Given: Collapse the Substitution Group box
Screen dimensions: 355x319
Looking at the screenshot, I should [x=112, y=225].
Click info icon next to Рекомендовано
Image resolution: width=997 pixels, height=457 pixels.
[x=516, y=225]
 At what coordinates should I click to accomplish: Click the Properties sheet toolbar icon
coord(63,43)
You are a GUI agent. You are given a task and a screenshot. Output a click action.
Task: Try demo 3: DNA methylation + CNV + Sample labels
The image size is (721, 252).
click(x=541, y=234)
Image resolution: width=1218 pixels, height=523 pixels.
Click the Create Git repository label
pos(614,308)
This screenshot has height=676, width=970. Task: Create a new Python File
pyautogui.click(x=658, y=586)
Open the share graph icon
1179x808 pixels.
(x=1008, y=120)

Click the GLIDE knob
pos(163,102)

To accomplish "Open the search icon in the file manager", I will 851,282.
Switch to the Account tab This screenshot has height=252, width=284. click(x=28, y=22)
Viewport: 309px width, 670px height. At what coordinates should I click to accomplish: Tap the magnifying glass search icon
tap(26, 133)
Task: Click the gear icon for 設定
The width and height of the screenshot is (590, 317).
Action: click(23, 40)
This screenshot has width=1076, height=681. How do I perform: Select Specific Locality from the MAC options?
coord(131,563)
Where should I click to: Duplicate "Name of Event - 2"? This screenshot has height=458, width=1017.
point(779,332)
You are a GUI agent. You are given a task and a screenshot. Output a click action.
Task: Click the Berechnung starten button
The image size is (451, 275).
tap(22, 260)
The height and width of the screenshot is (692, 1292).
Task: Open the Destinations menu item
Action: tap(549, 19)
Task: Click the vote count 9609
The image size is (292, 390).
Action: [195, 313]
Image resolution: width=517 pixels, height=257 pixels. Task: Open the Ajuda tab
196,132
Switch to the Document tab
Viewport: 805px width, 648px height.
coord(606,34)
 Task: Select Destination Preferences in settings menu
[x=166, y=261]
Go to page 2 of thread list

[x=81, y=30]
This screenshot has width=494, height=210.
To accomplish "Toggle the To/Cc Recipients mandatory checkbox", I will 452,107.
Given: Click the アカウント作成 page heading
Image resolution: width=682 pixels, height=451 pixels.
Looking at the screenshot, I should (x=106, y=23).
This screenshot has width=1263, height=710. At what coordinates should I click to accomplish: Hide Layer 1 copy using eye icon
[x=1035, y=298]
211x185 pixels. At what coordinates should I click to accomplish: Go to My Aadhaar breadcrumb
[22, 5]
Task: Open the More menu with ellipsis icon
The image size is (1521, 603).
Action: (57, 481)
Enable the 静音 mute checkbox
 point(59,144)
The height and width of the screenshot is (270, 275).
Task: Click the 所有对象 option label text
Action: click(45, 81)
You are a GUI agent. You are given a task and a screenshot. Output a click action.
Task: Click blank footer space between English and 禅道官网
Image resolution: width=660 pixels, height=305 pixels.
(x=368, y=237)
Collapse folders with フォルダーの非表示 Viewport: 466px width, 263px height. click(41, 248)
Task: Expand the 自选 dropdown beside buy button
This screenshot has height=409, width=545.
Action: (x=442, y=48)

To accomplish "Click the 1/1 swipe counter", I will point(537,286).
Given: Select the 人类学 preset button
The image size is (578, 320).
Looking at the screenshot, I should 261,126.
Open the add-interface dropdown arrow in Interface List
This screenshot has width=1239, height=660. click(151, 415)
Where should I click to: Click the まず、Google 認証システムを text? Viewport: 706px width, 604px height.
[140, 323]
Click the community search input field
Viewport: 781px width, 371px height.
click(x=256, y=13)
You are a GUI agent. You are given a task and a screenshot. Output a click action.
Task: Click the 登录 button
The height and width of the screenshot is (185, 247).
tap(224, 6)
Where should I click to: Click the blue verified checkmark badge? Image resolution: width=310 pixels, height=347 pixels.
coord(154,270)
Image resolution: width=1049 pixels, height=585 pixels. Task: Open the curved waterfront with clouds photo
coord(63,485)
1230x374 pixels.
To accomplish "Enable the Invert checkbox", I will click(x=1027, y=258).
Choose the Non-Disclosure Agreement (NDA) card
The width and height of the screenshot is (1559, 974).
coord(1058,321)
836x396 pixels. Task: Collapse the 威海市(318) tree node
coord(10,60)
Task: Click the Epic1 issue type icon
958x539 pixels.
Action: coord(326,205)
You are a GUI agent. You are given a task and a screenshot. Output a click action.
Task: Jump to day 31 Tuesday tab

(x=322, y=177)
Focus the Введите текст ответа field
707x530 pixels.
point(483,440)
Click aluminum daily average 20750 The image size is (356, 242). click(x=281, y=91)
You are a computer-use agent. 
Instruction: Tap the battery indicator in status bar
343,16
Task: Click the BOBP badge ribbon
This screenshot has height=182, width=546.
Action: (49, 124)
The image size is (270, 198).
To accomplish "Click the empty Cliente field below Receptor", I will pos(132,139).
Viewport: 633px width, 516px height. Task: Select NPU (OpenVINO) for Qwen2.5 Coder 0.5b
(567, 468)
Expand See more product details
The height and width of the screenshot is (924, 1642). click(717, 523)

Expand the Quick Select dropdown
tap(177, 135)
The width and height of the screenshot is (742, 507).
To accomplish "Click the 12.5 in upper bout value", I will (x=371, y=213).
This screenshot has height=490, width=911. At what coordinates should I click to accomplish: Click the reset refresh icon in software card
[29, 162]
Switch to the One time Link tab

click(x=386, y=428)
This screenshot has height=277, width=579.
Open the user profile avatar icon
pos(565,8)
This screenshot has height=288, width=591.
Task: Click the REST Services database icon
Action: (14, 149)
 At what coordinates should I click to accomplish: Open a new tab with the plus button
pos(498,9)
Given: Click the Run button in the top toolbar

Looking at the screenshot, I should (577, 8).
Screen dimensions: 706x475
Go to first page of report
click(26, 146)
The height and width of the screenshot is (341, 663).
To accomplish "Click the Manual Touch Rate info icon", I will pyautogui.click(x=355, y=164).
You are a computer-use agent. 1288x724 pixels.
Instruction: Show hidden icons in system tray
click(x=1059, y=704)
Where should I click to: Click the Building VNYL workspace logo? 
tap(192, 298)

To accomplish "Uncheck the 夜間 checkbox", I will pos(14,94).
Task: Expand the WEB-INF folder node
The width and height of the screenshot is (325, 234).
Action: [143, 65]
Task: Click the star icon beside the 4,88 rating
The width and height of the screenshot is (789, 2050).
--------------------------------------------------
The entire set of entries, and nothing else, should be set down exactly.

**TASK RESPONSE**
Given: Collapse the Substitution Group box
Screen dimensions: 355x319
Looking at the screenshot, I should [x=112, y=225].
Click info icon next to Рекомендовано
Image resolution: width=997 pixels, height=457 pixels.
[x=516, y=225]
 At what coordinates should I click to accomplish: Click the Properties sheet toolbar icon
coord(63,43)
You are a GUI agent. You are given a task and a screenshot. Output a click action.
Task: Try demo 3: DNA methylation + CNV + Sample labels
The image size is (721, 252).
click(x=541, y=234)
Image resolution: width=1218 pixels, height=523 pixels.
Click the Create Git repository label
pos(614,308)
This screenshot has height=676, width=970. Task: Create a new Python File
pyautogui.click(x=658, y=586)
Open the share graph icon
1179x808 pixels.
(x=1008, y=120)

Click the GLIDE knob
pos(163,102)

To accomplish "Open the search icon in the file manager", I will 851,282.
Switch to the Account tab This screenshot has height=252, width=284. click(x=28, y=22)
Viewport: 309px width, 670px height. At what coordinates should I click to accomplish: Tap the magnifying glass search icon
tap(26, 133)
Task: Click the gear icon for 設定
The width and height of the screenshot is (590, 317).
Action: click(23, 40)
This screenshot has width=1076, height=681. How do I perform: Select Specific Locality from the MAC options?
coord(131,563)
Where should I click to: Duplicate "Name of Event - 2"? This screenshot has height=458, width=1017.
point(779,332)
You are a GUI agent. You are given a task and a screenshot. Output a click action.
Task: Click the Berechnung starten button
The image size is (451, 275).
tap(22, 260)
The height and width of the screenshot is (692, 1292).
Task: Open the Destinations menu item
Action: tap(549, 19)
Task: Click the vote count 9609
The image size is (292, 390).
Action: [195, 313]
Image resolution: width=517 pixels, height=257 pixels. Task: Open the Ajuda tab
196,132
Switch to the Document tab
Viewport: 805px width, 648px height.
coord(606,34)
 Task: Select Destination Preferences in settings menu
[x=166, y=261]
Go to page 2 of thread list

[x=81, y=30]
This screenshot has width=494, height=210.
To accomplish "Toggle the To/Cc Recipients mandatory checkbox", I will 452,107.
Given: Click the アカウント作成 page heading
Image resolution: width=682 pixels, height=451 pixels.
Looking at the screenshot, I should (x=106, y=23).
This screenshot has width=1263, height=710. At what coordinates should I click to accomplish: Hide Layer 1 copy using eye icon
[x=1035, y=298]
211x185 pixels. At what coordinates should I click to accomplish: Go to My Aadhaar breadcrumb
[22, 5]
Task: Open the More menu with ellipsis icon
The image size is (1521, 603).
Action: (57, 481)
Enable the 静音 mute checkbox
 point(59,144)
The height and width of the screenshot is (270, 275).
Task: Click the 所有对象 option label text
Action: click(45, 81)
You are a GUI agent. You are given a task and a screenshot. Output a click action.
Task: Click blank footer space between English and 禅道官网
Image resolution: width=660 pixels, height=305 pixels.
(x=368, y=237)
Collapse folders with フォルダーの非表示 Viewport: 466px width, 263px height. click(41, 248)
Task: Expand the 自选 dropdown beside buy button
This screenshot has height=409, width=545.
Action: (x=442, y=48)

To accomplish "Click the 1/1 swipe counter", I will point(537,286).
Given: Select the 人类学 preset button
The image size is (578, 320).
Looking at the screenshot, I should 261,126.
Open the add-interface dropdown arrow in Interface List
This screenshot has width=1239, height=660. click(151, 415)
Where should I click to: Click the まず、Google 認証システムを text? Viewport: 706px width, 604px height.
[140, 323]
Click the community search input field
Viewport: 781px width, 371px height.
click(x=256, y=13)
You are a GUI agent. You are given a task and a screenshot. Output a click action.
Task: Click the 登录 button
The height and width of the screenshot is (185, 247).
tap(224, 6)
Where should I click to: Click the blue verified checkmark badge? Image resolution: width=310 pixels, height=347 pixels.
coord(154,270)
Image resolution: width=1049 pixels, height=585 pixels. Task: Open the curved waterfront with clouds photo
coord(63,485)
1230x374 pixels.
To accomplish "Enable the Invert checkbox", I will click(x=1027, y=258).
Choose the Non-Disclosure Agreement (NDA) card
The width and height of the screenshot is (1559, 974).
coord(1058,321)
836x396 pixels. Task: Collapse the 威海市(318) tree node
coord(10,60)
Task: Click the Epic1 issue type icon
958x539 pixels.
Action: coord(326,205)
You are a GUI agent. You are given a task and a screenshot. Output a click action.
Task: Jump to day 31 Tuesday tab

(x=322, y=177)
Focus the Введите текст ответа field
707x530 pixels.
point(483,440)
Click aluminum daily average 20750 The image size is (356, 242). click(x=281, y=91)
You are a computer-use agent. 
Instruction: Tap the battery indicator in status bar
343,16
Task: Click the BOBP badge ribbon
This screenshot has height=182, width=546.
Action: (49, 124)
The image size is (270, 198).
To accomplish "Click the empty Cliente field below Receptor", I will pos(132,139).
Viewport: 633px width, 516px height. Task: Select NPU (OpenVINO) for Qwen2.5 Coder 0.5b
(567, 468)
Expand See more product details
The height and width of the screenshot is (924, 1642). click(717, 523)

Expand the Quick Select dropdown
tap(177, 135)
The width and height of the screenshot is (742, 507).
To accomplish "Click the 12.5 in upper bout value", I will (x=371, y=213).
This screenshot has height=490, width=911. At what coordinates should I click to accomplish: Click the reset refresh icon in software card
[29, 162]
Switch to the One time Link tab

click(x=386, y=428)
This screenshot has height=277, width=579.
Open the user profile avatar icon
pos(565,8)
This screenshot has height=288, width=591.
Task: Click the REST Services database icon
Action: (14, 149)
 At what coordinates should I click to accomplish: Open a new tab with the plus button
pos(498,9)
Given: Click the Run button in the top toolbar

Looking at the screenshot, I should (577, 8).
Screen dimensions: 706x475
Go to first page of report
click(26, 146)
The height and width of the screenshot is (341, 663).
To accomplish "Click the Manual Touch Rate info icon", I will pyautogui.click(x=355, y=164).
You are a computer-use agent. 1288x724 pixels.
Instruction: Show hidden icons in system tray
click(x=1059, y=704)
Where should I click to: Click the Building VNYL workspace logo? 
tap(192, 298)

To accomplish "Uncheck the 夜間 checkbox", I will pos(14,94).
Task: Expand the WEB-INF folder node
The width and height of the screenshot is (325, 234).
Action: [143, 65]
Task: Click the star icon beside the 4,88 rating
The width and height of the screenshot is (789, 2050).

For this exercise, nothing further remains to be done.